▸ **What is expected**: All lines from the one with "[인쇄] (51, 205)" through the last line of the data below should be copied exactly; please add nothing.

▸ **Supplied records**:

----------------------------------------

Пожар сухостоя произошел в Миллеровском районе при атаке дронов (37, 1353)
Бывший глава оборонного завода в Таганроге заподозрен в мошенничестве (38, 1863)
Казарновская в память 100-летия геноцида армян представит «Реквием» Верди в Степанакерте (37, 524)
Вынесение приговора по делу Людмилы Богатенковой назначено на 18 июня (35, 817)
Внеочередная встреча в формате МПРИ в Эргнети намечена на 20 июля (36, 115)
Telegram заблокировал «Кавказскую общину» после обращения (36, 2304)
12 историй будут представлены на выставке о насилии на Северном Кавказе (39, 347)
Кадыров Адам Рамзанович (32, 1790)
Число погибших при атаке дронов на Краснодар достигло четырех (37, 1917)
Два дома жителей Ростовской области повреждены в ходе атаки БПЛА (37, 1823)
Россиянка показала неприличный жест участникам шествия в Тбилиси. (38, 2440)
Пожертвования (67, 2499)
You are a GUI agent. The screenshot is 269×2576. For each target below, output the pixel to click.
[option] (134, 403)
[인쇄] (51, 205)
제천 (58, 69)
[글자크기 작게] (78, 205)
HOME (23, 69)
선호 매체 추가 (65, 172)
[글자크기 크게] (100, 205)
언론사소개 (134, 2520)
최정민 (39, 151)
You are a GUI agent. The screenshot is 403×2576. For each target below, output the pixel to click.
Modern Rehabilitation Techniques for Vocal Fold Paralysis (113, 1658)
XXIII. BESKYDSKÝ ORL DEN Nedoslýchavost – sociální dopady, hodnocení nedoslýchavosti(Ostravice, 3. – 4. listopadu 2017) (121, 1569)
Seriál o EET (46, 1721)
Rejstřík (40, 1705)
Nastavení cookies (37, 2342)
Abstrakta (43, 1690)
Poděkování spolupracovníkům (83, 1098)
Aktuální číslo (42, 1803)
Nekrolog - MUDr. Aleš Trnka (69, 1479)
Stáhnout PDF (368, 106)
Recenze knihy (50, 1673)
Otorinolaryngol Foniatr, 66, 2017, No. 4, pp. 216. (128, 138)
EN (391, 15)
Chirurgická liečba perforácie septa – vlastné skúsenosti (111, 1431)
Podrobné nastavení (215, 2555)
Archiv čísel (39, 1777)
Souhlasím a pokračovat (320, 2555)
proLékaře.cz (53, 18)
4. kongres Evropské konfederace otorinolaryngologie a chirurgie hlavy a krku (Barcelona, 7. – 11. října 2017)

----------------------------------------

▸ **Exercise solution**:
[인쇄] (51, 205)
제천 (58, 69)
[글자크기 작게] (78, 205)
HOME (23, 69)
선호 매체 추가 (65, 172)
[글자크기 크게] (100, 205)
언론사소개 (134, 2520)
최정민 (39, 151)
You are a GUI agent. The screenshot is 403×2576. For each target below, output the pixel to click.
Modern Rehabilitation Techniques for Vocal Fold Paralysis (113, 1658)
XXIII. BESKYDSKÝ ORL DEN Nedoslýchavost – sociální dopady, hodnocení nedoslýchavosti(Ostravice, 3. – 4. listopadu 2017) (121, 1569)
Seriál o EET (46, 1721)
Rejstřík (40, 1705)
Nastavení cookies (37, 2342)
Abstrakta (43, 1690)
Poděkování spolupracovníkům (83, 1098)
Aktuální číslo (42, 1803)
Nekrolog - MUDr. Aleš Trnka (69, 1479)
Stáhnout PDF (368, 106)
Recenze knihy (50, 1673)
Otorinolaryngol Foniatr, 66, 2017, No. 4, pp. 216. (128, 138)
EN (391, 15)
Chirurgická liečba perforácie septa – vlastné skúsenosti (111, 1431)
Podrobné nastavení (215, 2555)
Archiv čísel (39, 1777)
Souhlasím a pokračovat (320, 2555)
proLékaře.cz (53, 18)
4. kongres Evropské konfederace otorinolaryngologie a chirurgie hlavy a krku (Barcelona, 7. – 11. října 2017)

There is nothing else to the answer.